• **Task item**
Both the line with "Tap the 1時間" and the line with "Given: Close the Dialogue Editor window" in the records below must appear in the output, along with every line between them, exactly and with nothing added.

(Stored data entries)
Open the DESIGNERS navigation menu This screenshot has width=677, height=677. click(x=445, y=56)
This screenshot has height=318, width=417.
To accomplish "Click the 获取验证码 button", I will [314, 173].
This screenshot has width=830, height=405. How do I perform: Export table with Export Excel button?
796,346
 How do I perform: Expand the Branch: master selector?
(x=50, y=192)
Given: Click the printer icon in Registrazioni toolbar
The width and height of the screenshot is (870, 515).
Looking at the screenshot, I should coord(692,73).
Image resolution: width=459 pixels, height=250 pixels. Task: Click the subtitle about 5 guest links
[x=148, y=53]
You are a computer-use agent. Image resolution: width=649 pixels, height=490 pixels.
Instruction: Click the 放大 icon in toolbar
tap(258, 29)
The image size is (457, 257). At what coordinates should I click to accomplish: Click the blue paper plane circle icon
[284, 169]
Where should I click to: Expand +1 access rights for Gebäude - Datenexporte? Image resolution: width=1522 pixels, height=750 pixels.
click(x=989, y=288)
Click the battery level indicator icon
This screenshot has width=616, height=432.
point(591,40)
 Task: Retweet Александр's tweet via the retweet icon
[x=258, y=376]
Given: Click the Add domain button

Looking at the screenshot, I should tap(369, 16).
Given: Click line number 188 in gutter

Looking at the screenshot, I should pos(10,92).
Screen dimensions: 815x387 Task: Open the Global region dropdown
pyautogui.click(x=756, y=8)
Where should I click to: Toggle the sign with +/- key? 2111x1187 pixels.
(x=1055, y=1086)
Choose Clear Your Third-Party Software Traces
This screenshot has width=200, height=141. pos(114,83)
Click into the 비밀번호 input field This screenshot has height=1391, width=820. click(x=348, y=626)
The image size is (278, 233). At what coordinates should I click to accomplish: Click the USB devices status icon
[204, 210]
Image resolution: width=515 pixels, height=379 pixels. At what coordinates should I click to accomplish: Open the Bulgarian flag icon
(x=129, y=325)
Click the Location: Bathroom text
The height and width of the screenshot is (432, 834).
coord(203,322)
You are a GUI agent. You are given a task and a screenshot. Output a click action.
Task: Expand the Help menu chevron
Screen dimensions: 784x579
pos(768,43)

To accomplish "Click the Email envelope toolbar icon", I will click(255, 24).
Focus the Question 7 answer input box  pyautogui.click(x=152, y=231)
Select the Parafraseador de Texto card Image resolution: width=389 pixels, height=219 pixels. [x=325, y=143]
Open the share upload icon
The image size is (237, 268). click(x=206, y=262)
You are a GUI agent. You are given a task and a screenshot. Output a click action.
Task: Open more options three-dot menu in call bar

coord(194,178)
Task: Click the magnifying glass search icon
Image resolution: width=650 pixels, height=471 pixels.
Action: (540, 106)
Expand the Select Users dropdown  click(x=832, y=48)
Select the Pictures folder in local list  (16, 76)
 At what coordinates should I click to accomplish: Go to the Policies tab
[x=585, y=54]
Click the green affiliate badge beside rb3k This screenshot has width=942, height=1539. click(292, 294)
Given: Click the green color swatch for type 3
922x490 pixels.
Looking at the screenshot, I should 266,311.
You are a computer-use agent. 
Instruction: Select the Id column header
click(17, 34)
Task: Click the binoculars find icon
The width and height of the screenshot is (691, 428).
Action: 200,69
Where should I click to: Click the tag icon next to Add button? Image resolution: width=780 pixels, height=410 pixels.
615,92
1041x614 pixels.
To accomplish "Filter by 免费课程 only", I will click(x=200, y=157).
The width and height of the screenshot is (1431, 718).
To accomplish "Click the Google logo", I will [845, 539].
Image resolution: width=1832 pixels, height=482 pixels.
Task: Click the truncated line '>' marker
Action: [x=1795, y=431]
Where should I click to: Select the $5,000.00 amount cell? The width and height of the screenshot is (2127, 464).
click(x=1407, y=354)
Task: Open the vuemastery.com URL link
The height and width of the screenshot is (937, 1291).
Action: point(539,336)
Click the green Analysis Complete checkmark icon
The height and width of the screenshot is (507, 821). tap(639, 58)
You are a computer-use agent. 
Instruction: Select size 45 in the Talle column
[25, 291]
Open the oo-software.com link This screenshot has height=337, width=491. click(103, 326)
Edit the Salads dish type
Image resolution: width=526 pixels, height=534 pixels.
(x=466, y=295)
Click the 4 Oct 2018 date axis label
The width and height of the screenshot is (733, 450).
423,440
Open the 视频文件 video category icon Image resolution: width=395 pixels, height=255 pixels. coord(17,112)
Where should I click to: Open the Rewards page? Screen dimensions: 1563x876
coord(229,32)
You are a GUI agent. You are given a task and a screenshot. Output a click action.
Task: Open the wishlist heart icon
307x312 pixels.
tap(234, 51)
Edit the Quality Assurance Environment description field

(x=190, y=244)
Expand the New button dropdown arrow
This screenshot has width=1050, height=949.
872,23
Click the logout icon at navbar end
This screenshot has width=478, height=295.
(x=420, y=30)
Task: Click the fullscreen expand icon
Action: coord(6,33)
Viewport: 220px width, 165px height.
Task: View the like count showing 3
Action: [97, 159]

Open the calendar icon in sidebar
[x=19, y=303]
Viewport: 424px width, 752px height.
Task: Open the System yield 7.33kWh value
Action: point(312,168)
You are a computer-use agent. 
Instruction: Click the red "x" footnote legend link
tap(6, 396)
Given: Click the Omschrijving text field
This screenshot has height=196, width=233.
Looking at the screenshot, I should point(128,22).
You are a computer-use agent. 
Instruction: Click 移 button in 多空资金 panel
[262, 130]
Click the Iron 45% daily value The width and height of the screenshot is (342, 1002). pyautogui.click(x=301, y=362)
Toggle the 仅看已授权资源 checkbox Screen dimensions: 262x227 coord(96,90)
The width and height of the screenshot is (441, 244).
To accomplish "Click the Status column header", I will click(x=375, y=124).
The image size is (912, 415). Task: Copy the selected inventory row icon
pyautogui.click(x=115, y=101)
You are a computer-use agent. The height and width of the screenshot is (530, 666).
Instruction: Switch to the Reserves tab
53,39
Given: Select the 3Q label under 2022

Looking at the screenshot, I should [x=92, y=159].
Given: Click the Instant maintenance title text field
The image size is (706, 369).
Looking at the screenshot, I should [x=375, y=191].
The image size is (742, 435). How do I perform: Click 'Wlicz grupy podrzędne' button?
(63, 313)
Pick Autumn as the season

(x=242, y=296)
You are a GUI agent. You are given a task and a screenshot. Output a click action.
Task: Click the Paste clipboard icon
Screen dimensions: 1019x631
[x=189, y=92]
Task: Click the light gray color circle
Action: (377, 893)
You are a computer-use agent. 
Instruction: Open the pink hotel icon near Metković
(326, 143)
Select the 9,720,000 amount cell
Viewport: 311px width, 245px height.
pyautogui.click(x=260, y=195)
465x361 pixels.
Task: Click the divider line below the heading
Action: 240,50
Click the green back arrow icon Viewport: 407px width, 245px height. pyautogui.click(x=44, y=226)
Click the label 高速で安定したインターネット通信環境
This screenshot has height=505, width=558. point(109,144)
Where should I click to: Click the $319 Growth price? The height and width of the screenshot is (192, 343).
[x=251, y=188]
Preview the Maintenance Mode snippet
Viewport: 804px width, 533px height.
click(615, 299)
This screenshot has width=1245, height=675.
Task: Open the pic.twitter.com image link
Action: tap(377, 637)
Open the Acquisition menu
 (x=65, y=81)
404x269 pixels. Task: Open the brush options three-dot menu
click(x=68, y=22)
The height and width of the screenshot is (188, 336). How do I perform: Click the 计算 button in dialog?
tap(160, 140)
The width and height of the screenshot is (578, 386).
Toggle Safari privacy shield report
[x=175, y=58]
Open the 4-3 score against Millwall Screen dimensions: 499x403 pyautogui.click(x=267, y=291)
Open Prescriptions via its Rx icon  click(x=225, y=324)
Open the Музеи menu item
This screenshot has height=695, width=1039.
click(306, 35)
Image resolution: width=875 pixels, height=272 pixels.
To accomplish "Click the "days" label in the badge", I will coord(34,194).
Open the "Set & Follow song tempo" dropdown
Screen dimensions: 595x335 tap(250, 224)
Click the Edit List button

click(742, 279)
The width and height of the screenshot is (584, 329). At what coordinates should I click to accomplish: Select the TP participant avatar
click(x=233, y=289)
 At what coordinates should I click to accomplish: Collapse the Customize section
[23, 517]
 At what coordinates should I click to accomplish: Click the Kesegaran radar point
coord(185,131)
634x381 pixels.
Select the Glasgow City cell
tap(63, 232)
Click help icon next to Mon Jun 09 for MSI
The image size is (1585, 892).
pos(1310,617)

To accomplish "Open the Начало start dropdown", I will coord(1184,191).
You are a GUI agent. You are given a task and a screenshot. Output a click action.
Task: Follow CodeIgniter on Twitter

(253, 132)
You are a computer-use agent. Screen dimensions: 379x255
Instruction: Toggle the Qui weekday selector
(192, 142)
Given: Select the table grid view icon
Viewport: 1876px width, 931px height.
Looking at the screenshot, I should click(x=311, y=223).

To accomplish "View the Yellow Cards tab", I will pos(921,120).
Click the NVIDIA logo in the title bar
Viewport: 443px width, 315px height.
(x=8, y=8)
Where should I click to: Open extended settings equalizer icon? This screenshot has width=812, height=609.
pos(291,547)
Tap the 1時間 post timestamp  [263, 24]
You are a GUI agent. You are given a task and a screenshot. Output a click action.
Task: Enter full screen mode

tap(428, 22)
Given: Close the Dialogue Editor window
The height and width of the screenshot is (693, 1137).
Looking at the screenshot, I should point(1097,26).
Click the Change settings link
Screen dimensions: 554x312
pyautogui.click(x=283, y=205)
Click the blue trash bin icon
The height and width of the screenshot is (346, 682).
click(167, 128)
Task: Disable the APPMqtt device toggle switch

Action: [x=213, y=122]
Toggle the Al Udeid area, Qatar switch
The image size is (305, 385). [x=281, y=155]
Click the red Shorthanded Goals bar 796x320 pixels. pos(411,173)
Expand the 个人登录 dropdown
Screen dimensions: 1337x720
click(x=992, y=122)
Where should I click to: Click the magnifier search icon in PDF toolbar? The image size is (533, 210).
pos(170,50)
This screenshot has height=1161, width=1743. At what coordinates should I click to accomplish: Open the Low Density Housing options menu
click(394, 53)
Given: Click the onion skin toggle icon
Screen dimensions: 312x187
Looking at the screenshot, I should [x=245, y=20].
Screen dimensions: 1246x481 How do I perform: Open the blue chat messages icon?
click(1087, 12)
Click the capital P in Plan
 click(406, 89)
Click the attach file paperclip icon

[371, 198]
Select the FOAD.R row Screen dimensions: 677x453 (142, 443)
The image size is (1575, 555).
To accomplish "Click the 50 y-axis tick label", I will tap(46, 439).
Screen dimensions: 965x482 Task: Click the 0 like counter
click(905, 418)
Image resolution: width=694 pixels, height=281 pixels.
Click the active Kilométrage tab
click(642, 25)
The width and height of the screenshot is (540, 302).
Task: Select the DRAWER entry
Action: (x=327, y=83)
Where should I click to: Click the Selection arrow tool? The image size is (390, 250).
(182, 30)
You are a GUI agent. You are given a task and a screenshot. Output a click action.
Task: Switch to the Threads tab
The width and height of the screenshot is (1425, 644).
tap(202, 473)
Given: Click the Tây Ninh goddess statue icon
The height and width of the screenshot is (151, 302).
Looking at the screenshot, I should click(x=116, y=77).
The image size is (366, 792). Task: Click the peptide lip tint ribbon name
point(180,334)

• **Written reply**
Tap the 1時間 post timestamp  [263, 24]
You are a GUI agent. You are given a task and a screenshot. Output a click action.
Task: Enter full screen mode

tap(428, 22)
Given: Close the Dialogue Editor window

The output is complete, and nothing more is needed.